--- START ---

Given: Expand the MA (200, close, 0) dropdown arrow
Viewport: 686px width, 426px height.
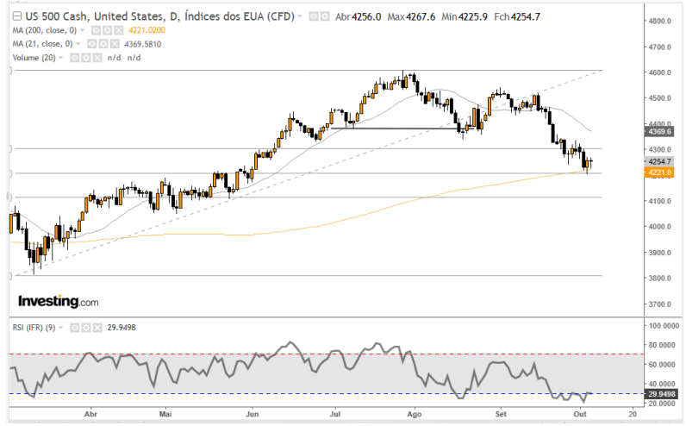Looking at the screenshot, I should click(81, 30).
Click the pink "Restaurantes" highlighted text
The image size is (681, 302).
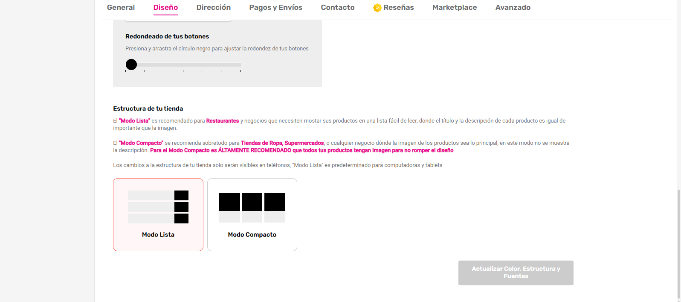pyautogui.click(x=222, y=121)
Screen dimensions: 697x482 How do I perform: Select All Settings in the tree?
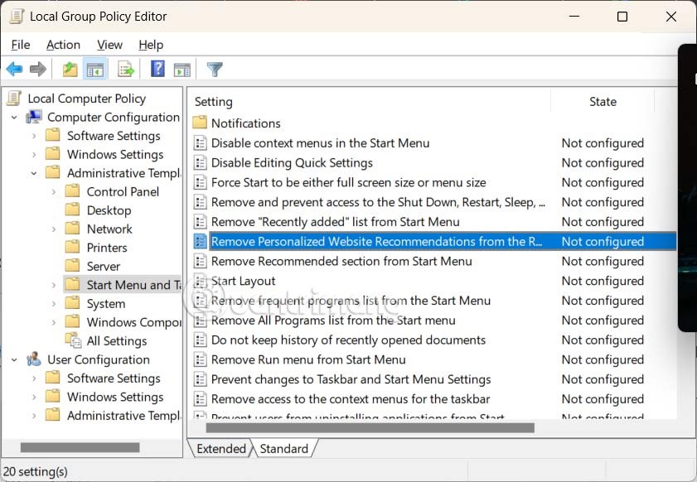coord(116,341)
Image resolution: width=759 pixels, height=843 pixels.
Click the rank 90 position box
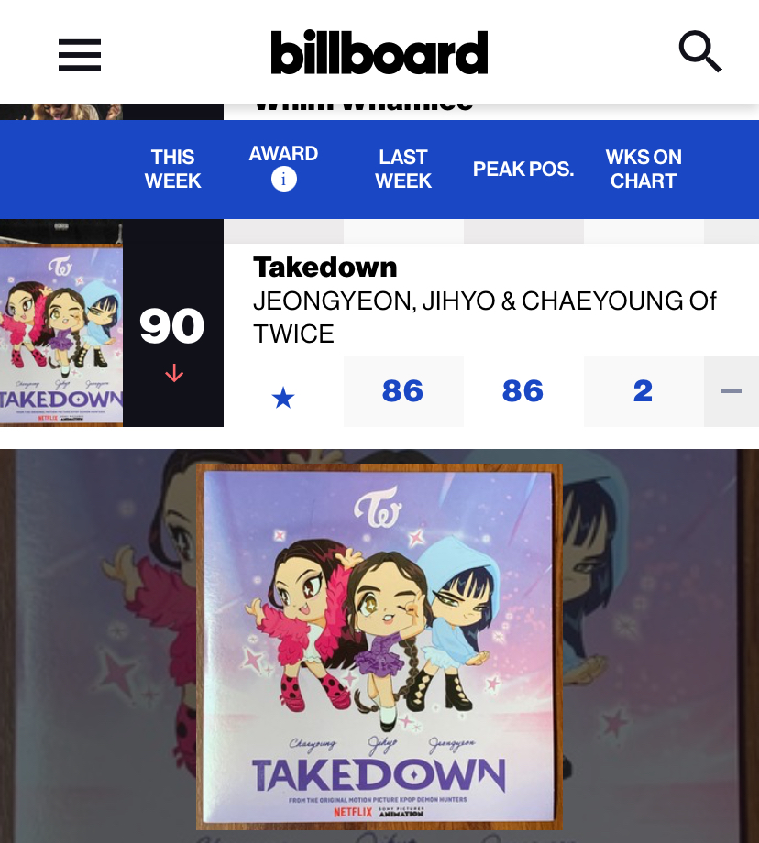tap(172, 335)
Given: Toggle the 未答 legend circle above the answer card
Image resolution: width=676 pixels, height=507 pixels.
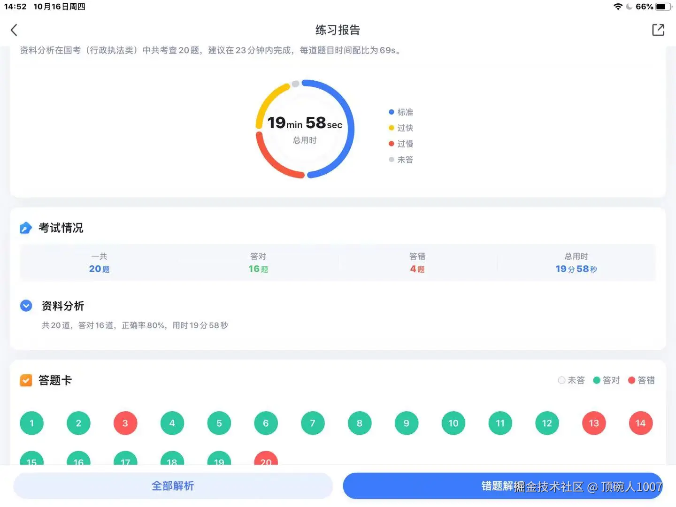Looking at the screenshot, I should (x=561, y=380).
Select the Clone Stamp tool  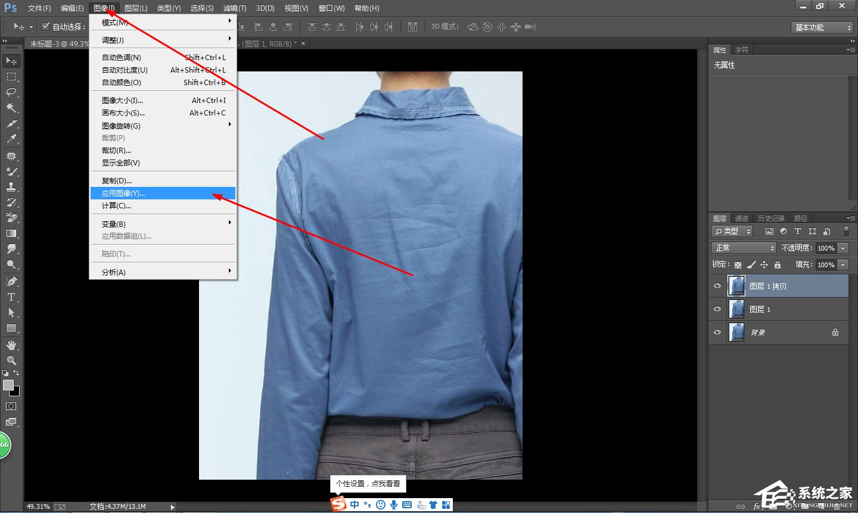point(11,186)
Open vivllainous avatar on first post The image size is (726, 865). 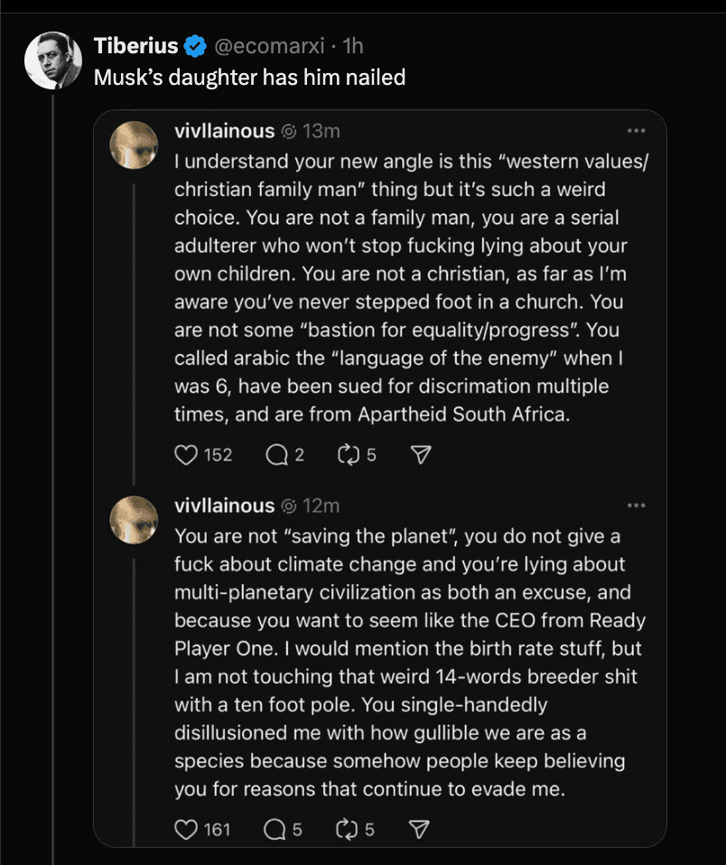pyautogui.click(x=134, y=144)
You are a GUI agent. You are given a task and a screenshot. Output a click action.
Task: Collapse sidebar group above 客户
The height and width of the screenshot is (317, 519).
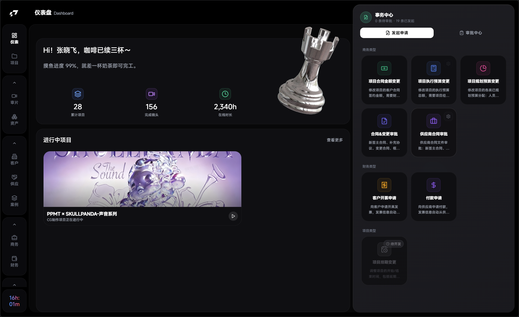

--- END ---

Work to complete
When a line in the listing includes the word "above", report that line in full.

Written solution
Given: Toggle the 未答 legend circle above the answer card
Task: Collapse sidebar group above 客户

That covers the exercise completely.